American University Journal of Gender, Social Policy & the Law
- Discipline: Law
- Language: English

Publication details
- Former names: American University Journal of Gender & the Law
- History: 1992–present
- Frequency: Quarterly

Standard abbreviations
- Bluebook: Am. U. J. Gender Soc. Pol'y & L.
- ISO 4: Am. Univ. J. Gend. Soc. Policy Law

Indexing
- ISSN: 1557-3753
- LCCN: 2007228588
- OCLC no.: 60648403

Links
- Journal homepage; Online archive;

= American University Journal of Gender, Social Policy & the Law =

The American University Journal of Gender, Social Policy & the Law is a law review published by students at the American University Washington College of Law. The Washington & Lee University School of Law ranked the journal as the most cited legal periodical in the United States and selected non-U.S. regions in the topical area of gender, social policy, and the law in 2019. It was also ranked #1 in Race & Minority issues and #5 for Gender issues in 2019.

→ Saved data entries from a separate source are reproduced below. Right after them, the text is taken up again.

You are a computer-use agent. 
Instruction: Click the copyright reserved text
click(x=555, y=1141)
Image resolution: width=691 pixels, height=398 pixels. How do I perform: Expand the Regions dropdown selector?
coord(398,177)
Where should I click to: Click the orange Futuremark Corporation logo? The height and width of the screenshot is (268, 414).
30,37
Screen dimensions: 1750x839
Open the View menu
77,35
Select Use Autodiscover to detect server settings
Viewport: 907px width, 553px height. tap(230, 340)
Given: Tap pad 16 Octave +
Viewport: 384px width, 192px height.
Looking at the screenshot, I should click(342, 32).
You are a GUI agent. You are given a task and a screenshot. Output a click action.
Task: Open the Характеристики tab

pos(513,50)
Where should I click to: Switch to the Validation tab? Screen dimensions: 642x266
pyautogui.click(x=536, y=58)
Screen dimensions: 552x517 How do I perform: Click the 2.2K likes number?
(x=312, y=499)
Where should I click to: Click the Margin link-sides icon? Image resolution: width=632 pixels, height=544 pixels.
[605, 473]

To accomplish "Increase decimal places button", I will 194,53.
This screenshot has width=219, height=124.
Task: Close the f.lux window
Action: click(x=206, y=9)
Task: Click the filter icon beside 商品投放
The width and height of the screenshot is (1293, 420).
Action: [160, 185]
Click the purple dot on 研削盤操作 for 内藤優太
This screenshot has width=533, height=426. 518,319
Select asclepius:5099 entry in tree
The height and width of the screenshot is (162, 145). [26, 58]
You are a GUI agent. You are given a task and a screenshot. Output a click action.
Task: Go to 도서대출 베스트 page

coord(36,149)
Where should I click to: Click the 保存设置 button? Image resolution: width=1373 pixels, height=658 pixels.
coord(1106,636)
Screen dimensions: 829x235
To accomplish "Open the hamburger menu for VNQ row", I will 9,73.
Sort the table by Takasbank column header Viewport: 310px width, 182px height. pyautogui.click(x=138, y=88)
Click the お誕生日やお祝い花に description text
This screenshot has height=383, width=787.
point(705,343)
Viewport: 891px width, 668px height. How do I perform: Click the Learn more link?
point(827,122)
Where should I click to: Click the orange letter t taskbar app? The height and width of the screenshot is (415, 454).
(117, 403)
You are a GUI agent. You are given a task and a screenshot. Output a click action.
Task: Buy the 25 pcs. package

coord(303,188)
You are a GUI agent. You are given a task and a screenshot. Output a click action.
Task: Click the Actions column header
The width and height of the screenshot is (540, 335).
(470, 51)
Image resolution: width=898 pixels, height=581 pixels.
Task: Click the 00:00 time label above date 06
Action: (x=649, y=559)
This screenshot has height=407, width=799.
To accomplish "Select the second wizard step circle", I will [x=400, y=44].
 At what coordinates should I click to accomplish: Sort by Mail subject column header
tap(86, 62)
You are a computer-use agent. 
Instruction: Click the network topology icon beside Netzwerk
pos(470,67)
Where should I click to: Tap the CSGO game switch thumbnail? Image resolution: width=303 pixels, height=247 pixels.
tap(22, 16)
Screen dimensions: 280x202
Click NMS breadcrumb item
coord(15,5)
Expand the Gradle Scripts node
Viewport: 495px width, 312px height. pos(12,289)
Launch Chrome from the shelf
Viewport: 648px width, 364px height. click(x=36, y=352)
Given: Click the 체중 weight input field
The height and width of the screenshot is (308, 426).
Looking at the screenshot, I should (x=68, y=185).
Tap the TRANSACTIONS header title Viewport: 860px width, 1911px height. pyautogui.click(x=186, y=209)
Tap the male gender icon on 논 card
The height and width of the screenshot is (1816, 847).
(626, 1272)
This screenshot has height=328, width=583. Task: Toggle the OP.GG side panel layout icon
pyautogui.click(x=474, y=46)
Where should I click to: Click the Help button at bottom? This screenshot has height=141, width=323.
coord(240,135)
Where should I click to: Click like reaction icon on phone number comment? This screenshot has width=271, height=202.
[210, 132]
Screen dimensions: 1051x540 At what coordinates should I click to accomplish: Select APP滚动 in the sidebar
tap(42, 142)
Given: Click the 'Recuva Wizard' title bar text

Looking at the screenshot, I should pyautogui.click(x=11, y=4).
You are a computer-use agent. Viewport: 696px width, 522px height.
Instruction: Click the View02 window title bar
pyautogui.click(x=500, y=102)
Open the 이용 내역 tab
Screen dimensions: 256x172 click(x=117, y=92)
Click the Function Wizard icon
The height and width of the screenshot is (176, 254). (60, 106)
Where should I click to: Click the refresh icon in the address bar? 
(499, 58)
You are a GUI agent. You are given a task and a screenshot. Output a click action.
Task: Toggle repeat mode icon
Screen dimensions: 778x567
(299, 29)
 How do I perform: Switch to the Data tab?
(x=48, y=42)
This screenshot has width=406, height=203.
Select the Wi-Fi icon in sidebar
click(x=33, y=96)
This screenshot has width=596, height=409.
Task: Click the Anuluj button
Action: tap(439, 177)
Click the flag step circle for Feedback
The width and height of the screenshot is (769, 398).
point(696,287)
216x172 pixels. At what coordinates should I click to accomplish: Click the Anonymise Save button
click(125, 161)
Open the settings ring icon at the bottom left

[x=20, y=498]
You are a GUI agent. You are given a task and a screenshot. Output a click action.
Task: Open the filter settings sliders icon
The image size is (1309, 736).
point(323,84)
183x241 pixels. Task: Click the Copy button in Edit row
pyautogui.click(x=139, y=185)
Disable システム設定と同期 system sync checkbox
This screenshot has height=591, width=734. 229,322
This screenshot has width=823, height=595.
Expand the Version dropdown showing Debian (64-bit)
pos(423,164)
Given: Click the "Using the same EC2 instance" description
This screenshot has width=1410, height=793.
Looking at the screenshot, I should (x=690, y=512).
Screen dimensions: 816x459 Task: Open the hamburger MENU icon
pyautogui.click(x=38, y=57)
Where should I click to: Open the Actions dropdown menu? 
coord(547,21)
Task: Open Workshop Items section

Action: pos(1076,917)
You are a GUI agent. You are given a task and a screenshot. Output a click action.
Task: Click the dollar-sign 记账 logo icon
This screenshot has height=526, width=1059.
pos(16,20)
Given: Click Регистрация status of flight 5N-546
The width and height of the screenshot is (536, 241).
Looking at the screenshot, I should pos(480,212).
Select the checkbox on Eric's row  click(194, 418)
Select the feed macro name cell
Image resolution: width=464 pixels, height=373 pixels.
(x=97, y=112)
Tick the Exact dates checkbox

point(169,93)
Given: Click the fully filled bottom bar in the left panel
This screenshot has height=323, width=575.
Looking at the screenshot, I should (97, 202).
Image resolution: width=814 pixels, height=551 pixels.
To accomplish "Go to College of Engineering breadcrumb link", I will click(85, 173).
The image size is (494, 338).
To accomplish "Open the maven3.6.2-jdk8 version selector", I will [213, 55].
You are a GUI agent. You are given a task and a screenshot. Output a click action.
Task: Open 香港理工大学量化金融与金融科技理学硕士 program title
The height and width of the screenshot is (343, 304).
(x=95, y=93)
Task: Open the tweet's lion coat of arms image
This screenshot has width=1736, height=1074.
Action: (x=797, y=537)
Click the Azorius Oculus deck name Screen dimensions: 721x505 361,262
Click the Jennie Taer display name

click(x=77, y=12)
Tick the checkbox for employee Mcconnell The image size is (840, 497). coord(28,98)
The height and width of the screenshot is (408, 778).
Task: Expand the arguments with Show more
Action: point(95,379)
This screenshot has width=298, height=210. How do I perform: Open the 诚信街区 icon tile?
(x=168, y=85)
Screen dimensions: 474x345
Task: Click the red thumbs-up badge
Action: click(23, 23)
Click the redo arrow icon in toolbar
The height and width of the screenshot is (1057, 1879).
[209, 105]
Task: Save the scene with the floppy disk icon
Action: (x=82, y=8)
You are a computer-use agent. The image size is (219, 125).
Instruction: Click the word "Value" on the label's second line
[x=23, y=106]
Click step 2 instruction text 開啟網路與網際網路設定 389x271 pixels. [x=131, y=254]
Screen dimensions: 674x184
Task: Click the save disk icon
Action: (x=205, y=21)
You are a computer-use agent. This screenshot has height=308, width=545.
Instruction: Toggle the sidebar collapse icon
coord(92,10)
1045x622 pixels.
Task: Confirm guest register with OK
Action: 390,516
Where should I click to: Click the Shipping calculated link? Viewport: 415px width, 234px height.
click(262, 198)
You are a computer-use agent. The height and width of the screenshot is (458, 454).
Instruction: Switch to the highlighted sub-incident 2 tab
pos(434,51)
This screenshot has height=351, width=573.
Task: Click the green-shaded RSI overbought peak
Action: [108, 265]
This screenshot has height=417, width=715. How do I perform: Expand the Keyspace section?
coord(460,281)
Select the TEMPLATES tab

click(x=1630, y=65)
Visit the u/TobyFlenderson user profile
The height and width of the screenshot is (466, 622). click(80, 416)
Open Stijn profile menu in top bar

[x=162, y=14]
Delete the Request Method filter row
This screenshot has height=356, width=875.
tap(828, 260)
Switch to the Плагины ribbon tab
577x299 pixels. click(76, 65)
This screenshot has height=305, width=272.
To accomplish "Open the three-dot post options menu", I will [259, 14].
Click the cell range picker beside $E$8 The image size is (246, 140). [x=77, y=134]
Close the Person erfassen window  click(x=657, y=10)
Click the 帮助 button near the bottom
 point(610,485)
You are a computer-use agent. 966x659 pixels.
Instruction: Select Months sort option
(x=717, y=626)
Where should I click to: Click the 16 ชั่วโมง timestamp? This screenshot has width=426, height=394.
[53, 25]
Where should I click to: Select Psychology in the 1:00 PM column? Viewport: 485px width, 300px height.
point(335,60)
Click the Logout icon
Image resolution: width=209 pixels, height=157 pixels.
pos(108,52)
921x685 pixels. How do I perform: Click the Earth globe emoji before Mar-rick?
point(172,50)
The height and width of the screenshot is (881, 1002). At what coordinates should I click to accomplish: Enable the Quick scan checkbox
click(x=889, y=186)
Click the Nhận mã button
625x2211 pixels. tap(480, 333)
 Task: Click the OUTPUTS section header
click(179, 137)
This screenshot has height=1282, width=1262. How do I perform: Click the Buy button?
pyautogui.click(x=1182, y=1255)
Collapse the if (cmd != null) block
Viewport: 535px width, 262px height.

Additionally, the journal has been ranked as one of the top subject-specific law reviews in the "2006 ExpressO Law Review Submission Guide."

==History==
The journal was established in 1992 at the Washington College of Law as the American University Journal of Gender & the Law. The name was changed in 1998 to expand the range of topics covered by the journal. In 2006, the journal was one of the top subject-specific law reviews in the "2006 ExpressO Law Review Submission Guide."

On October 8, 2019, the American Bar Association Commission on Disability Rights, American University Washington College of Law, and the journal cosponsored a symposium for disabled law students and recent graduates. In 2019, the Washington & Lee University School of Law ranked the journal as the most cited legal periodical in the United States and selected non-U.S. regions in the topical area of gender, social policy and the law. It was also ranked #1 in Race & Minority issues ad #5 for Gender issues in 2019.